Stored items
[Start of section]

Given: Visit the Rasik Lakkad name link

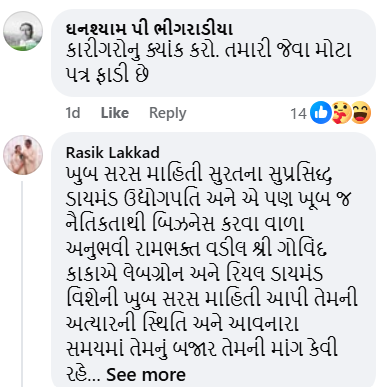Looking at the screenshot, I should click(113, 153).
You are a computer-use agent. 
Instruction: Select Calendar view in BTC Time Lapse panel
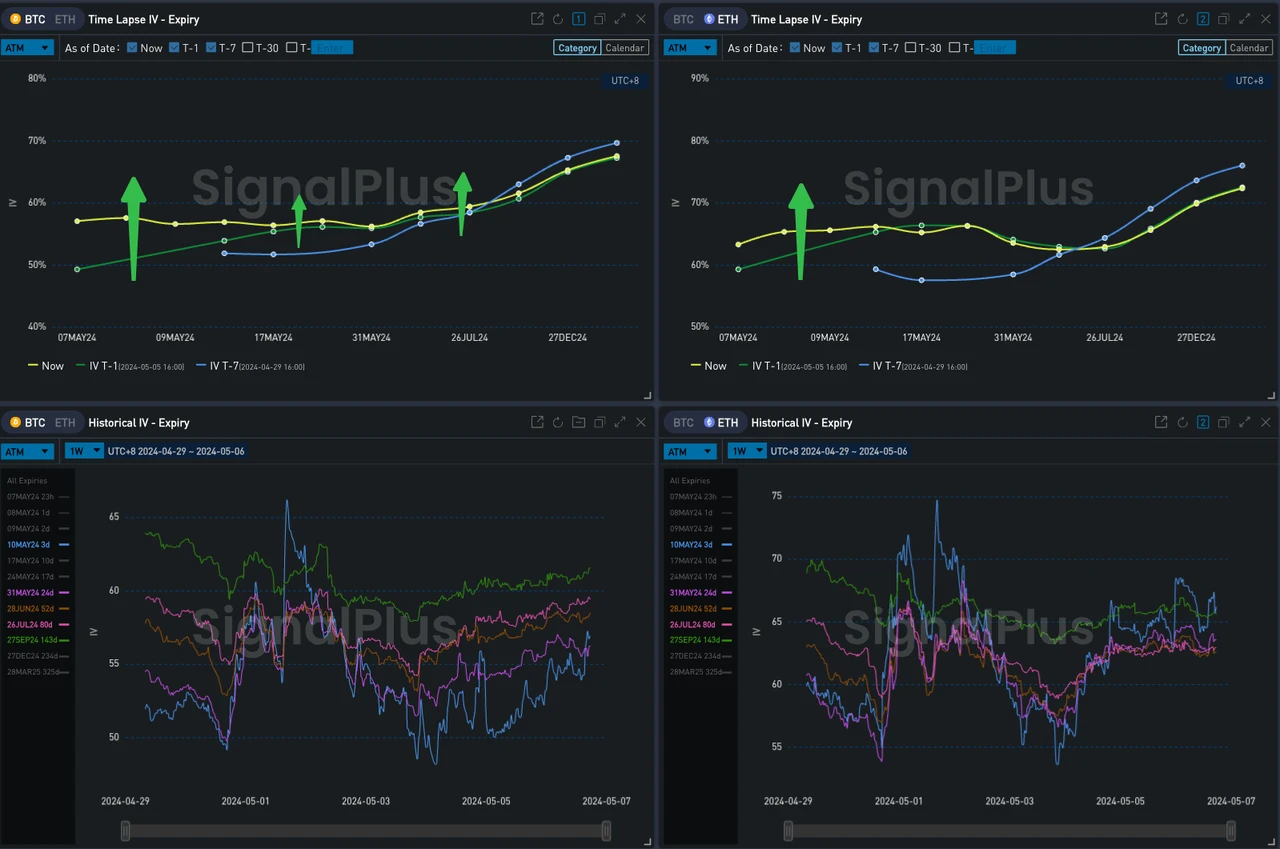[x=625, y=48]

[End of section]

> What is required: Only the lines from the one that holds "Instruction: Select Calendar" through the end of the records above should be printed again, exactly as they are. Leave out the pictures.

> Response:
Instruction: Select Calendar view in BTC Time Lapse panel
[x=625, y=48]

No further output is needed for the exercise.